Material provided Block Start

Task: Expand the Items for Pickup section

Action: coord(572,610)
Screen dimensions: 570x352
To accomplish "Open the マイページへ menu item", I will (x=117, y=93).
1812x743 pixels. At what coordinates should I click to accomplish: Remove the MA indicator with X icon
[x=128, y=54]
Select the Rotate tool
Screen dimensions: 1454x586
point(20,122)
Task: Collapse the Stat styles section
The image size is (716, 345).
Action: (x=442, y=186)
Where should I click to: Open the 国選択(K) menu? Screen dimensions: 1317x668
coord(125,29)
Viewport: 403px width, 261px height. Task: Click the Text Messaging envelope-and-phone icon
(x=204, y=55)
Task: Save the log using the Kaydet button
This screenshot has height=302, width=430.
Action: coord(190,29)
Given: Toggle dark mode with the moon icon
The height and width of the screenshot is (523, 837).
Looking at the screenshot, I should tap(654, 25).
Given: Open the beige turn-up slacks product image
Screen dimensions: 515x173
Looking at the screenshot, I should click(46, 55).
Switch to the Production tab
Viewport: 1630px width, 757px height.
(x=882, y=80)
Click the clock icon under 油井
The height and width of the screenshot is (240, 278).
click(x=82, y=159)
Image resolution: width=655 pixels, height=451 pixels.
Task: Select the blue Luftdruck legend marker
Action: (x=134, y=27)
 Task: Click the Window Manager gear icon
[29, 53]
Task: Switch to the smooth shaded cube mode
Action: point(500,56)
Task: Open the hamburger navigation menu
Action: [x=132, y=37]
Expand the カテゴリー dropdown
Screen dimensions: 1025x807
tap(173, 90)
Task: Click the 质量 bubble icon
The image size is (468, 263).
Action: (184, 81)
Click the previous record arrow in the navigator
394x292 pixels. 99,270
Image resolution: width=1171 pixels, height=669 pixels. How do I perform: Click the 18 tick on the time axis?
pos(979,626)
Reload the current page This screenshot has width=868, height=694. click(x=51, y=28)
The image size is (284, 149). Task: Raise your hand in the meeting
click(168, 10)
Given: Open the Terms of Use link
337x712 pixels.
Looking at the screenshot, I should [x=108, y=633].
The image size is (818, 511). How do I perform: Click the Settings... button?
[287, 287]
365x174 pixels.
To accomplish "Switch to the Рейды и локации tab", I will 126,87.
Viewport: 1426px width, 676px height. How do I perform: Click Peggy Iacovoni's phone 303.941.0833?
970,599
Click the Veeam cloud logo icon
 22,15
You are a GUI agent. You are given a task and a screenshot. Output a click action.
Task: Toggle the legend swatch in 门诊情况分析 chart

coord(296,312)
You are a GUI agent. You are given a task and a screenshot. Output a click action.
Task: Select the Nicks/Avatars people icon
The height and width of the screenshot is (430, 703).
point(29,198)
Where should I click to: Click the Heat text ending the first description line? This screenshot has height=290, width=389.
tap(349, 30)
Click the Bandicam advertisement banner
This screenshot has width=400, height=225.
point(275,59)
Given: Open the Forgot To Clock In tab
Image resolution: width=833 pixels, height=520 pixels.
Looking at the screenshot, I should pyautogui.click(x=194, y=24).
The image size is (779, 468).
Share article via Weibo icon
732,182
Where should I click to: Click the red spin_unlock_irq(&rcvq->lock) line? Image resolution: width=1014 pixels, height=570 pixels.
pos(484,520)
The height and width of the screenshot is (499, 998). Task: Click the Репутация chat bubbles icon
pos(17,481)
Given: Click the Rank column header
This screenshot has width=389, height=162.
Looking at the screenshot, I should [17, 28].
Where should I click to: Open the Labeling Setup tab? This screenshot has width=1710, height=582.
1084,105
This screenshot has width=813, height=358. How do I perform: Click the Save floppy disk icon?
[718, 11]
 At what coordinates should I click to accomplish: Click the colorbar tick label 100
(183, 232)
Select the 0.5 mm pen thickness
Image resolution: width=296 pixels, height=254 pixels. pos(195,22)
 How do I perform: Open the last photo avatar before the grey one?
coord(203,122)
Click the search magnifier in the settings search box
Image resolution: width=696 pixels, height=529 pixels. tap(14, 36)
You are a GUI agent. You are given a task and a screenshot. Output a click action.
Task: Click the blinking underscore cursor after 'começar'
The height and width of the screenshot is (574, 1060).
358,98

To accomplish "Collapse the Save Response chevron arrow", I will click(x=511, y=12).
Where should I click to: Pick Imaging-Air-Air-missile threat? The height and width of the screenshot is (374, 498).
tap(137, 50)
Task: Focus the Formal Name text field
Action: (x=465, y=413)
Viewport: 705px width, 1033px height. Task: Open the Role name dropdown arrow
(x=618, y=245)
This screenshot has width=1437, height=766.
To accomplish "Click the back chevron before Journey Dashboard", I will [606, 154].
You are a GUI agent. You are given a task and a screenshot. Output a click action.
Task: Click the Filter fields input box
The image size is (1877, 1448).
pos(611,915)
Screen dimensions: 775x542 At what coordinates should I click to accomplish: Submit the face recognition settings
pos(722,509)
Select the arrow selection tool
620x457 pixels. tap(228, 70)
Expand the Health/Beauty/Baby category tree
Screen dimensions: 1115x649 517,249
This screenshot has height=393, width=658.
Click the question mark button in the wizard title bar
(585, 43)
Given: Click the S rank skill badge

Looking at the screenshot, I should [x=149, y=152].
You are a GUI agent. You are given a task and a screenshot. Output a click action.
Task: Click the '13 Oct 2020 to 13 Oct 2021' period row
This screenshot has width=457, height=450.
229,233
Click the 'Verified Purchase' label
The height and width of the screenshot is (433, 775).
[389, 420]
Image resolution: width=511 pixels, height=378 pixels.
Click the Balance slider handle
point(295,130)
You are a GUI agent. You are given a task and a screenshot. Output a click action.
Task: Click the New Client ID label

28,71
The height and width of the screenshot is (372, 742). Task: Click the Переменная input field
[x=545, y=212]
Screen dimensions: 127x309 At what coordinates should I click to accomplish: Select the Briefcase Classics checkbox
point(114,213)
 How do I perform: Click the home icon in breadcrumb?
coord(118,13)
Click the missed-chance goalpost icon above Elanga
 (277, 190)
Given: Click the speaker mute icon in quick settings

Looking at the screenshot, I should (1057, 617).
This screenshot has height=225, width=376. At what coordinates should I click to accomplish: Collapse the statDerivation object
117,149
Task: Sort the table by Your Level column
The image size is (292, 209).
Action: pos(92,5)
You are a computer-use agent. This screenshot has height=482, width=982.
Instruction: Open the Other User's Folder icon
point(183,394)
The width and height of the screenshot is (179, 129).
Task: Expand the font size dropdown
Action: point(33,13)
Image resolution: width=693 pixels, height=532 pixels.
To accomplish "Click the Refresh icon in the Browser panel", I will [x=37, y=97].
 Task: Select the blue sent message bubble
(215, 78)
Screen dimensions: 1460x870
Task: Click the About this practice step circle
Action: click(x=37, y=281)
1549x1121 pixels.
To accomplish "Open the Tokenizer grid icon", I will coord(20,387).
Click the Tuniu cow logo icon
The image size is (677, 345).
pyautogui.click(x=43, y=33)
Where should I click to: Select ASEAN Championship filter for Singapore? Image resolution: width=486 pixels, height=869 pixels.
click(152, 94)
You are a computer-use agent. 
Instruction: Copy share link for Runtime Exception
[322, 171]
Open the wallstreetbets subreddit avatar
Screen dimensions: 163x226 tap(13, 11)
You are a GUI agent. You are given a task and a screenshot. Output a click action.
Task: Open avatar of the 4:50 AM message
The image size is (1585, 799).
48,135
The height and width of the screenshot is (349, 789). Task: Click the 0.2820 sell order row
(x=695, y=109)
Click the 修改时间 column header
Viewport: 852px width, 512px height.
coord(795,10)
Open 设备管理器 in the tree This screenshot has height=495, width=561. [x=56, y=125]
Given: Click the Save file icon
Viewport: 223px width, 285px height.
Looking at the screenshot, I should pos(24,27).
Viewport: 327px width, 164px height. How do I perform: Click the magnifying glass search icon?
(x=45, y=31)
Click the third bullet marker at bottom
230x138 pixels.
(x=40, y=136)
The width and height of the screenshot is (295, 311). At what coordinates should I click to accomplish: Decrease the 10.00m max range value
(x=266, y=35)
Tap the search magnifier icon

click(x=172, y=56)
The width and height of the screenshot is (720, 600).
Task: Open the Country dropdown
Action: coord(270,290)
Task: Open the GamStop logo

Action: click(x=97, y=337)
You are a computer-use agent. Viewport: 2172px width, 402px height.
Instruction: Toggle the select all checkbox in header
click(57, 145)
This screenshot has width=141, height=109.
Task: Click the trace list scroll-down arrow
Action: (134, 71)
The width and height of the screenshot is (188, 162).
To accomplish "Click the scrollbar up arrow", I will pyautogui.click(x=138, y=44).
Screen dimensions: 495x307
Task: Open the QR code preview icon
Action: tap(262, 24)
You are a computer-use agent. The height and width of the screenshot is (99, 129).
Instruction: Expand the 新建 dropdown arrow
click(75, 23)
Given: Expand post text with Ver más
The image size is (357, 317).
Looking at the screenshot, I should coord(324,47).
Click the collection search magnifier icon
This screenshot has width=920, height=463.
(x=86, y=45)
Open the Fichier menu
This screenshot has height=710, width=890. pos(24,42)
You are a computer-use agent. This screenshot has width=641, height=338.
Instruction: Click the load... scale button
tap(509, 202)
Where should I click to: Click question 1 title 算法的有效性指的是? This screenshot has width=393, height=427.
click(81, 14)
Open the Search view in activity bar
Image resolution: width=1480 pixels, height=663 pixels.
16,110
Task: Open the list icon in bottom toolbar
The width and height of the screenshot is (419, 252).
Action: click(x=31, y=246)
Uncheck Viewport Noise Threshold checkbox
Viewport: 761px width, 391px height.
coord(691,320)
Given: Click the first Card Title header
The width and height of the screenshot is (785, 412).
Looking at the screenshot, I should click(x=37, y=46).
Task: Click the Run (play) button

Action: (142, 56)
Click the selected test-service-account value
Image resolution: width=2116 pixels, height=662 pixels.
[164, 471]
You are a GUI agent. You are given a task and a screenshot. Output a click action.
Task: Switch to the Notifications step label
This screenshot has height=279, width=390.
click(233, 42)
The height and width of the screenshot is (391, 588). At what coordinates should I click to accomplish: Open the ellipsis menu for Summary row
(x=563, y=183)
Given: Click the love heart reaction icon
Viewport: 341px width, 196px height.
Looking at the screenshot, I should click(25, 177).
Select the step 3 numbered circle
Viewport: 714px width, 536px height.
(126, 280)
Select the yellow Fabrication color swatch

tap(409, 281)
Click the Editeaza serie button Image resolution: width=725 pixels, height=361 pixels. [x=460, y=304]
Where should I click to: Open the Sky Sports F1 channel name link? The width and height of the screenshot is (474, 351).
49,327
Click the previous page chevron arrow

Material provided Block End

*Your goal*
Set down only the lines above that fall between the line holding "Where should I click to: Open the Labeling" and the line holding "Image resolution: width=511", inclusive, keeping each exact.

*Exercise result*
Where should I click to: Open the Labeling Setup tab? This screenshot has width=1710, height=582.
1084,105
This screenshot has width=813, height=358. How do I perform: Click the Save floppy disk icon?
[718, 11]
 At what coordinates should I click to accomplish: Click the colorbar tick label 100
(183, 232)
Select the 0.5 mm pen thickness
Image resolution: width=296 pixels, height=254 pixels. pos(195,22)
 How do I perform: Open the last photo avatar before the grey one?
coord(203,122)
Click the search magnifier in the settings search box
Image resolution: width=696 pixels, height=529 pixels. tap(14, 36)
You are a GUI agent. You are given a task and a screenshot. Output a click action.
Task: Click the blinking underscore cursor after 'começar'
The height and width of the screenshot is (574, 1060).
358,98

To accomplish "Collapse the Save Response chevron arrow", I will click(x=511, y=12).
Where should I click to: Pick Imaging-Air-Air-missile threat? The height and width of the screenshot is (374, 498).
tap(137, 50)
Task: Focus the Formal Name text field
Action: (x=465, y=413)
Viewport: 705px width, 1033px height. Task: Open the Role name dropdown arrow
(x=618, y=245)
This screenshot has width=1437, height=766.
To accomplish "Click the back chevron before Journey Dashboard", I will [606, 154].
You are a GUI agent. You are given a task and a screenshot. Output a click action.
Task: Click the Filter fields input box
The image size is (1877, 1448).
pos(611,915)
Screen dimensions: 775x542 At what coordinates should I click to accomplish: Submit the face recognition settings
pos(722,509)
Select the arrow selection tool
620x457 pixels. tap(228, 70)
Expand the Health/Beauty/Baby category tree
Screen dimensions: 1115x649 517,249
This screenshot has height=393, width=658.
Click the question mark button in the wizard title bar
(585, 43)
Given: Click the S rank skill badge

Looking at the screenshot, I should [x=149, y=152].
You are a GUI agent. You are given a task and a screenshot. Output a click action.
Task: Click the '13 Oct 2020 to 13 Oct 2021' period row
This screenshot has width=457, height=450.
229,233
Click the 'Verified Purchase' label
The height and width of the screenshot is (433, 775).
[389, 420]
Image resolution: width=511 pixels, height=378 pixels.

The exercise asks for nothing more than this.